## TEXTO
Os conflitos trabalhistas podem ser classificados em conflitos individuais e coletivos. Amauri Mascaro Nascimento (2002, p. 4) entende que são coletivos os conflitos que envolvem um grupo abstrato, "pessoas não determinadas unidas em torno de um ponto comum", e são individuais aqueles que envolvem "pessoas determinadas agindo no interesse próprio, direto e imediato".

Segundo Wagner D. Giglio (2002, p. 381), devem ser analisados três critérios para diferenciar os conflitos coletivos dos individuais: partes, objeto e finalidade. Nos conflitos coletivos, pelo menos uma das partes (trabalhadores) é uma coletividade, composta por número indeterminado de indivíduos, enquanto nos individuais sempre estão indivíduos determinados. O objeto dos conflitos coletivos são interesses abstratos e o dos individuais são interesses concretos. O conflito coletivo tem como finalidade a criação, modificação ou interpretação de uma norma, ao passo que o conflito individual visa a aplicação de norma preexistente ao caso concreto.

Assim, os conflitos coletivos surgem quando um grupo de trabalhadores indeterminados defende interesses abstratos, pertencentes a toda categoria, com o fim de criar, modificar ou interpretar uma norma.

Os conflitos coletivos podem ser classificados em conflitos econômicos e jurídicos. Os conflitos econômicos, também chamados de conflitos de interesse, são "aqueles em que os trabalhadores reivindicam novas condições de trabalho ou melhores salários". Os conflitos jurídicos, ou de direito, visam a "interpretação ou aplicação de determinada norma jurídica ao caso em exame" (MARTINS, 2005, p. 77).

A expressão "conflito econômico" é largamente usada pelos doutrinadores, mas Amauri Mascaro Nascimento (1989, p. 259) orienta que "pode prestar-se a equívocos, uma vez que dá a idéia de um bem econômico, quando não é essa a sua função no problema, mas a de indicar que o conflito é de natureza constitutiva de novo conteúdo normativo para as relações coletivas de trabalho mantidas entre os sujeitos conflitantes".

Fábio Túlio Correia Ribeiro (1997, p. 231) completa que basta que a pretensão "signifique a conquista de novos direitos para a classe trabalhadora, ou o incremento dos já reconhecidos, ainda que sem expressão em pecúnia".

Os conflitos coletivos econômicos são, dessa forma, as controvérsias que surgem entre um grupo de trabalhadores ou a categoria profissional e uma empresa ou a categoria econômica, em busca de novas condições de trabalho, com o fim de criar, modificar ou extinguir normas.

2.2 Formas de solução dos conflitos coletivos do trabalho

Em busca da harmonização das relações entre patrões e empregados, surgem vários meios de composição dos conflitos coletivos do trabalho.

Amauri Mascaro Nascimento (2002, p. 5) destaca três formas de solução dos conflitos: autodefesa, autocomposição e heterocomposição.

## INSTRUÇÕES
1: Reproduza o trecho do texto sobre conflitos trabalhistas que começa em "Os conflitos coletivos econômicos" e vai até "coletivos do trabalho.", inclusive.
2: Traduza para o inglês a seguinte frase do texto sobre conflitos trabalhistas: "Assim, os conflitos coletivos surgem quando um grupo de trabalhadores indeterminados defende interesses abstratos, pertencentes a toda categoria, com o fim de criar, modificar ou interpretar uma norma."

## ENTRADAS DO CONJUNTO
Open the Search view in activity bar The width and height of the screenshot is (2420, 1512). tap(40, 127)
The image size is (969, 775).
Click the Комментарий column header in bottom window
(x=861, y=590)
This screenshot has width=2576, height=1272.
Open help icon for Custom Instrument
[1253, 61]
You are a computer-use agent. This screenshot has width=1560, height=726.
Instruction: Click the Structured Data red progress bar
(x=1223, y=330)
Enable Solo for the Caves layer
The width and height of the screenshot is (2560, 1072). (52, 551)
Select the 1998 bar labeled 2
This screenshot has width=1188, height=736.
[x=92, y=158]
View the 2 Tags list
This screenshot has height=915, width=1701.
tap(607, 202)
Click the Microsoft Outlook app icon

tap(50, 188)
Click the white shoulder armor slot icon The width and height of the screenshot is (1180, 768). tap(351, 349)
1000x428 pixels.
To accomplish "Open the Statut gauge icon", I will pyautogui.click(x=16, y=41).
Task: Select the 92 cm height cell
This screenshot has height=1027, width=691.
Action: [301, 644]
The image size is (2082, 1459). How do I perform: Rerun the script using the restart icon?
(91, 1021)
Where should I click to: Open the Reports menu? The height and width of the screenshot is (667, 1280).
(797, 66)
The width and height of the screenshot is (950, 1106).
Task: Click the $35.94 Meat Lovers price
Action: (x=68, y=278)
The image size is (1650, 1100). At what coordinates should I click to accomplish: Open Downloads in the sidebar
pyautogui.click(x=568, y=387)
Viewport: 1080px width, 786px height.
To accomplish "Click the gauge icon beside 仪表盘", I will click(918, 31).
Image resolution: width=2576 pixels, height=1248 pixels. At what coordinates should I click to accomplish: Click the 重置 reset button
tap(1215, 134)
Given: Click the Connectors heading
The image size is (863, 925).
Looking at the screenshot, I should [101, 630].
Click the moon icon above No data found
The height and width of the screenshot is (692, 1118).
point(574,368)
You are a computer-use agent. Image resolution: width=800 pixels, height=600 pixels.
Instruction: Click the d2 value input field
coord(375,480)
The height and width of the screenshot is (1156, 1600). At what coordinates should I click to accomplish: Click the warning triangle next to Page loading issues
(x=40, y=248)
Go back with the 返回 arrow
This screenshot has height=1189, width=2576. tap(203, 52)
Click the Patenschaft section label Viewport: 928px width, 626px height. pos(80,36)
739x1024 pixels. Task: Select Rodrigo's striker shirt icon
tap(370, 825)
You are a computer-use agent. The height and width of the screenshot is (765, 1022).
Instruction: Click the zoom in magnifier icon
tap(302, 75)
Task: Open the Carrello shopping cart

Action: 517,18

## RESPOSTAS ESCRITAS
1:
Os conflitos coletivos econômicos são, dessa forma, as controvérsias que surgem entre um grupo de trabalhadores ou a categoria profissional e uma empresa ou a categoria econômica, em busca de novas condições de trabalho, com o fim de criar, modificar ou extinguir normas.

2.2 Formas de solução dos conflitos coletivos do trabalho

Em busca da harmonização das relações entre patrões e empregados, surgem vários meios de composição dos conflitos coletivos do trabalho.

2: Thus, collective disputes arise when a group of unspecified workers defends abstract interests, belonging to the entire category, with the aim of creating, modifying, or interpreting a norm.